HomeQueer Yahoo Groups Preservation Project

Queer Yahoo Groups Preservation Project

Note: A collection of redacted groups available for request is now up. More groups will be added as redaction is completed.

PURPOSE

This project (with the assistance of community members) collects, archives, and preserves messages and select files posted to LGBTQ-related Yahoo Groups from their founding until late 2019. It emerged in response to Yahoo's Oct 16 announcement that the service would be shuttered and all archives deleted on December 14.

Interested group administrators may contact the QDHP about assistance in archiving their group history. These administrators (and their group) may also choose to donate a redacted copy of the group messages, alongside submitted files and images (excluding photographs), to be held by the Queer Digital History Project (see a copy of the donation form here). A further discussion of redaction is included in the "Ethical Considerations" section below.

Group archives are collected and held in two different ways, depending on their level of current activity and original access restrictions:

  • Public, Non-Active (no substantive posts within the last six months) Groups: Messages to these groups may be collected, and a redacted copy of the group messages, without accompanying files or images, included in the list of Yahoo Groups Archives available for request.
  • Public or Private Active Groups: These archives have been donated to the QDHP and are held with specific access restrictions.

Smaller, non-active groups (under 100 members) are not currently scheduled to be collected unless their administrator requests it.

The QDHP's archival copy will be held on a secure, password-protected hard drive, alongside the donation form (filled out at the time of donation). Individuals interested in accessing these archives would be able to contact the project directly to request a copy of one or more Yahoo Groups archives. Once the request is submitted, either the curatorial team or (should the donor have chosen this option at the time of donation) the donor/donating group will make a determination.

METHODS

Messages are scraped from Yahoo Groups using a script developed by Kevin McCarthy. Initial output is in JSON, which is then converted using a Python 3.* script into e-mail readable format. Each thread is its own individual .txt file, entitled with its original Thread ID number and subject. This storage method, while less technical, aims to maximize human readability and file interoperability into the future.

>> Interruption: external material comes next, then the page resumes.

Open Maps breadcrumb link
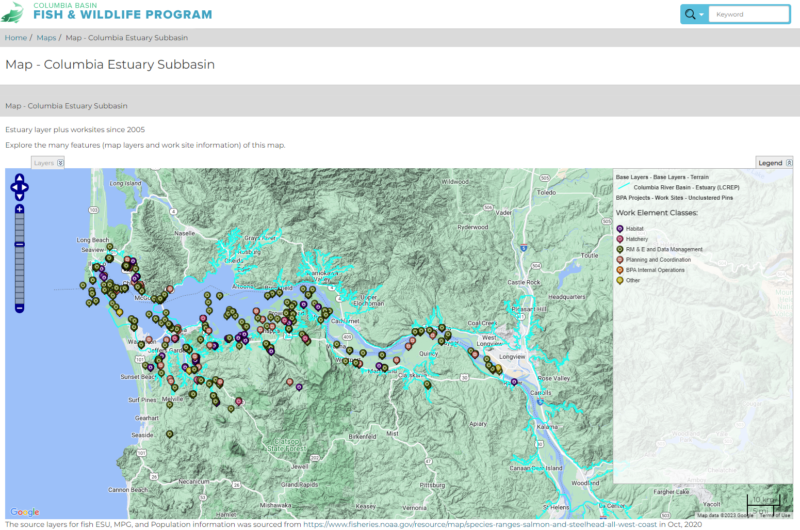 point(46,38)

This script also offers the option to redact messages. Redaction happens in three ways:

  • Headers: Using the built-in email module, headers containing possible identifying information are deleted.
  • E-mail addresses: E-mail addresses in both the body and headers are replaced with "<[EMAIL REDACTED]>" using an e-mail matching regular expression.
  • First and Last Names (when used together) [To be released in updated parser]: Using the Stanford Named Entity Recognizer and nameparser, first and last names are identified in the body text, and last names are replaced with "[REDACTED]." (You can also test out the NER model online.)

ETHICAL CONSIDERATIONS

The core ethical approach of the QDHP has been to preserve and collect files and documentation related to queer life online, while consistently prioritizing user agency and original expectations of privacy over preservation for preservation's sake. For this reason, donors (and later group members) may select the files and images (such as logos, event posters, etc.) they'd like included in the archive. Given both the difficulty of gaining subject consent and the sensitive nature of some groups' topical focus, the archives do not contain photographs. This choice represents a necessary loss out of respect to posters' likely original intent that these photos were for group members only.

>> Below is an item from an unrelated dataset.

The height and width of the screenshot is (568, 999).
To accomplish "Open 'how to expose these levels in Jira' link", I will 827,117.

The redaction process emphasizes posters' right to not have their original messages included in the archive, if they choose. At the time of donation, donors may include a list of e-mails whose attached messages should be excluded from the archive, and members of a group may at any point after initial donation contact the curatorial team (admin@queerdigital.com) to request their e-mail(s) be added to the list.

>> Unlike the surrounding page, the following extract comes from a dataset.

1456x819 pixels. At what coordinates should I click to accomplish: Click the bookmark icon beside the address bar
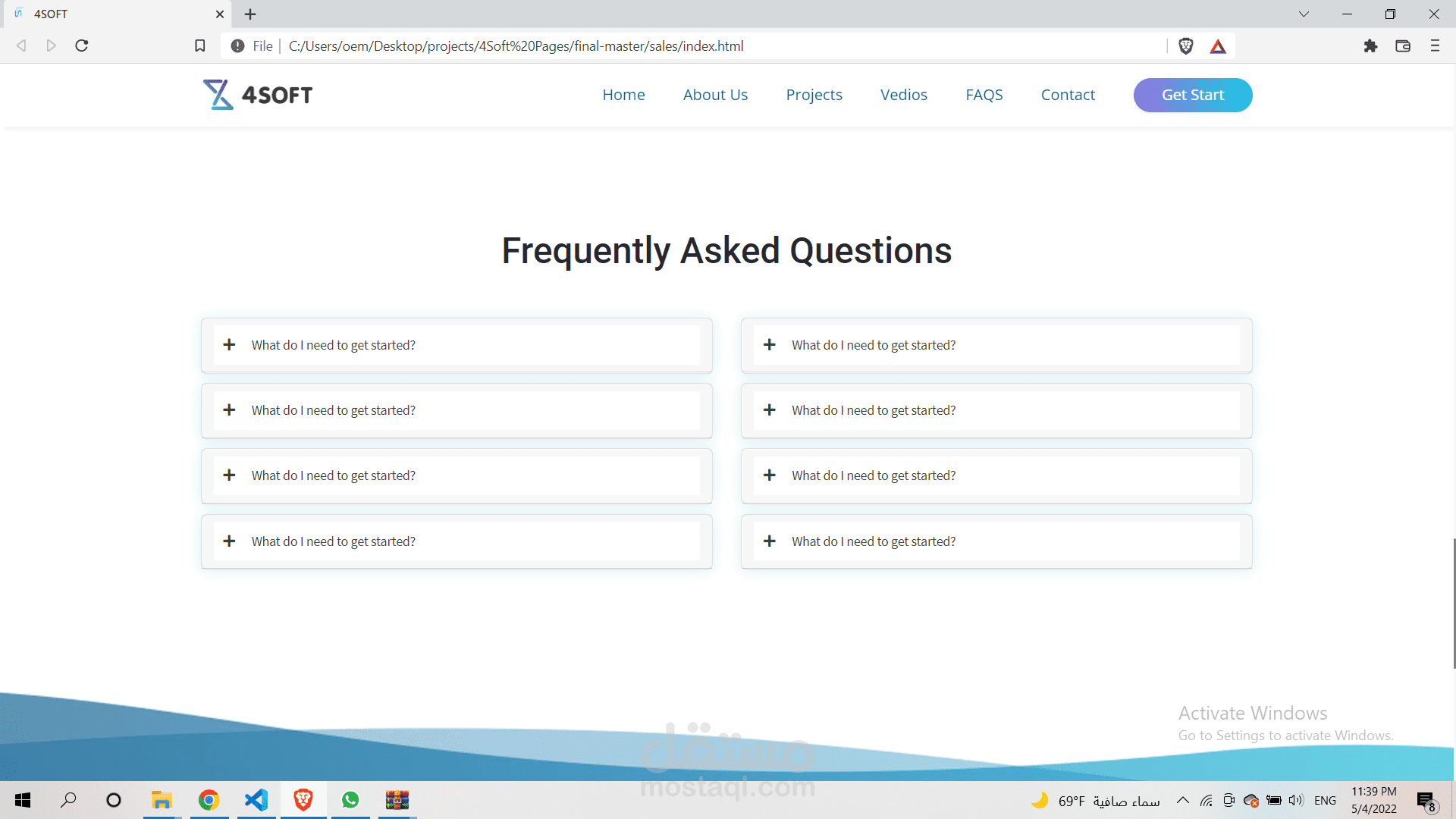(200, 46)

However, redaction is not anonymization, and it does not aim to be such. Message text content may be preserved in posters' quotes of up-thread messages, especially depending on their mail client. However, redacting all e-mail addresses and last names aims to limit excluded posters' visibility within the archive. Ideally, redaction also limits the applicability of large-scale data analysis (such as name and e-mail scraping, etc.) to archives.

Lastly, some public groups became the target of automated spam bombing within the last few years. These postings often included imagery and terms that were at odds with posters' own self-image. When these posts were not the source of larger discussion by members, they may not be included in the archive.